• _What you should do_:
Continue the passage on congenital glaucoma below, picking up right after its final sentence.

• _Extract to read_:
When the eye does not develop properly in the womb, the aqueous humor, the fluid that fills the front portion of the eye, cannot drain adequately. The purpose of the aqueous humor is to keep the eyeball in shape and deliver nutrients. The eye constantly replaces old fluid with new to keep itself healthy.

However, when the eye’s drainage system does not work due to developmental problems, the old liquid cannot drain and builds up in the eye. This accumulation of fluid applies pressure and stress on the optic nerve. When a developmental problem with the eye causes glaucoma, a baby has primary congenital glaucoma.

Sometimes, glaucoma is a symptom of another genetic condition, such as juvenile idiopathic arthritis or Peters anomaly. When another condition is causing glaucoma, it is known as secondary glaucoma.

Both congenital and secondary glaucoma have the potential to cause a permanent loss of vision. For this reason, they both require urgent treatment.

Congenital glaucoma does not necessarily run in families and often develops sporadically on its own, but there is a genetic link in some cases. Researchers have found that changes in the CYP1B1 and LTBP2 genes are more prevalent in babies or children with congenital glaucoma.

Moreover, in places where marriages between close relatives are more common, the number of babies or children with congenital glaucoma increases. Additionally, they tend to develop symptoms at a younger age compared with children whose biological parents are not close relatives.

The three main symptoms of congenital glaucoma include:

  • excessive eye watering
  • light sensitivity or avoidance, which doctors call photophobia
  • involuntary tight closing of the eyes, especially in bright light

Other symptoms to consider are enlarged eyes, a whiteish-blueish cornea, and high pressure in the eyes.

• _Data to examine_:

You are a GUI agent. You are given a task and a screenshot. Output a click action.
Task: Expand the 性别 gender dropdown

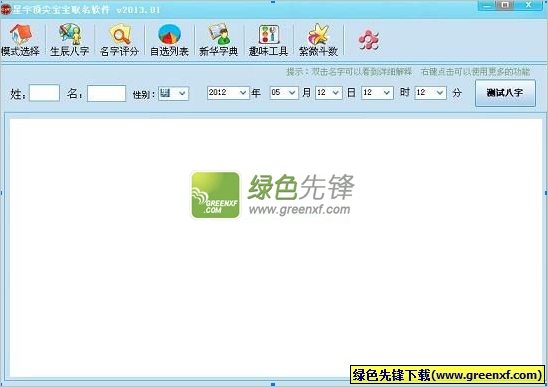coord(174,93)
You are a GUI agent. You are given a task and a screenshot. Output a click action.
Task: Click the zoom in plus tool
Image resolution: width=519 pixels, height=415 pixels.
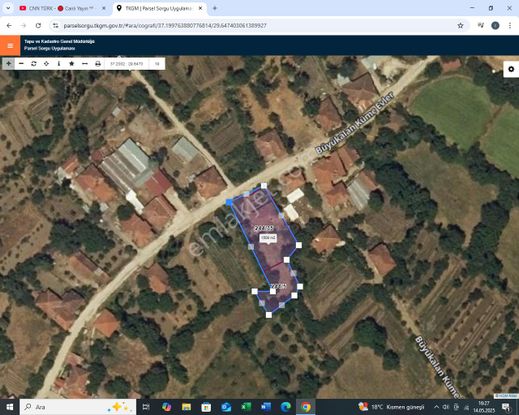click(9, 63)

• _Answer space_:
A doctor diagnoses congenital glaucoma by:

  • Examining the eye: The doctor will investigate the appearance of the cornea, iris, pupil, and lens.
  • Checking the baby’s sight: The baby may not respond well to visual sight tests.
  • Measuring intraocular pressure: If the pressure within the eye is higher than usual, fluid may not be draining.

In some cases, if a doctor cannot get all the measurements due to the child’s age and inability to cooperate, they may have to perform the exam under anesthesia in the operating room. A doctor will also want to know more about the baby’s family medical history and additional information, such as if the parents are closely related.

The goal of glaucoma treatment is to reduce pressure in the eye. Typically, this may involve surgery to help drain fluid to lower pressure in the eye, but medicines can also help.

Surgical treatments include:

  • Angle surgery: This repairs the eye to prevent congenital glaucoma from returning. It also helps drain fluid.
  • Filtering surgery: This creates a drain in the eye so fluid can escape, reducing pressure on the optic nerve.
  • Cycloablation: This procedure uses a laser to destroy fluid-producing tissue within the eye. However, doctors will only recommend this type of surgery when other options are ineffective.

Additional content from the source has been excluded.